------ Source records ------

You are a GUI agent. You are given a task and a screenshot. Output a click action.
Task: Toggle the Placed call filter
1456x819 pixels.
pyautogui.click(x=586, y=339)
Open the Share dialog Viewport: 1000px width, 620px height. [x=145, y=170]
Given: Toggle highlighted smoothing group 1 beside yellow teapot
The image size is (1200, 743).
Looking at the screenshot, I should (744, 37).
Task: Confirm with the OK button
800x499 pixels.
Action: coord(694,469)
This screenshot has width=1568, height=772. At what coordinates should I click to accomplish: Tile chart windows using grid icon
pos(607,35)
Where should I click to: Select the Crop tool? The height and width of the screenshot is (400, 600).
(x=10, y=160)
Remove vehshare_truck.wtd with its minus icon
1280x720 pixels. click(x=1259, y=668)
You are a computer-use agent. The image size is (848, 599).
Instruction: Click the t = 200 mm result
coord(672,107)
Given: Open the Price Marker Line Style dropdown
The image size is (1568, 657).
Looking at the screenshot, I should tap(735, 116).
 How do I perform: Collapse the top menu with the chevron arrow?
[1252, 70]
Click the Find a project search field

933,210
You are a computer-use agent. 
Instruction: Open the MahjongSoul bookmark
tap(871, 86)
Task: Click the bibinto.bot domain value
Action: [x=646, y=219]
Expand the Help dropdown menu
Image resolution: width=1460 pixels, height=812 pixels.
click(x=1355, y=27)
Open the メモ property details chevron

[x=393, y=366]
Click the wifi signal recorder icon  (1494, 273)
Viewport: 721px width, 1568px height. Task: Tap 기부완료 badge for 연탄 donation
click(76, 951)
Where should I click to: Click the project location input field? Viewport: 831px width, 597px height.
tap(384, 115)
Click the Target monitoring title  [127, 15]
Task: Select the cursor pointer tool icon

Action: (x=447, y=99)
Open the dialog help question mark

------

- **Description of the task**:
Your task is to transcribe each record faithfully and in full.

- **Worked solution**:
You are a GUI agent. You are given a task and a screenshot. Output a click action.
Task: Toggle the Placed call filter
1456x819 pixels.
pyautogui.click(x=586, y=339)
Open the Share dialog Viewport: 1000px width, 620px height. [x=145, y=170]
Given: Toggle highlighted smoothing group 1 beside yellow teapot
The image size is (1200, 743).
Looking at the screenshot, I should (744, 37).
Task: Confirm with the OK button
800x499 pixels.
Action: coord(694,469)
This screenshot has width=1568, height=772. At what coordinates should I click to accomplish: Tile chart windows using grid icon
pos(607,35)
Where should I click to: Select the Crop tool? The height and width of the screenshot is (400, 600).
(x=10, y=160)
Remove vehshare_truck.wtd with its minus icon
1280x720 pixels. click(x=1259, y=668)
You are a computer-use agent. The image size is (848, 599).
Instruction: Click the t = 200 mm result
coord(672,107)
Given: Open the Price Marker Line Style dropdown
The image size is (1568, 657).
Looking at the screenshot, I should tap(735, 116).
 How do I perform: Collapse the top menu with the chevron arrow?
[1252, 70]
Click the Find a project search field

933,210
You are a computer-use agent. 
Instruction: Open the MahjongSoul bookmark
tap(871, 86)
Task: Click the bibinto.bot domain value
Action: [x=646, y=219]
Expand the Help dropdown menu
Image resolution: width=1460 pixels, height=812 pixels.
click(x=1355, y=27)
Open the メモ property details chevron

[x=393, y=366]
Click the wifi signal recorder icon  (1494, 273)
Viewport: 721px width, 1568px height. Task: Tap 기부완료 badge for 연탄 donation
click(76, 951)
Where should I click to: Click the project location input field? Viewport: 831px width, 597px height.
tap(384, 115)
Click the Target monitoring title  [127, 15]
Task: Select the cursor pointer tool icon

Action: (x=447, y=99)
Open the dialog help question mark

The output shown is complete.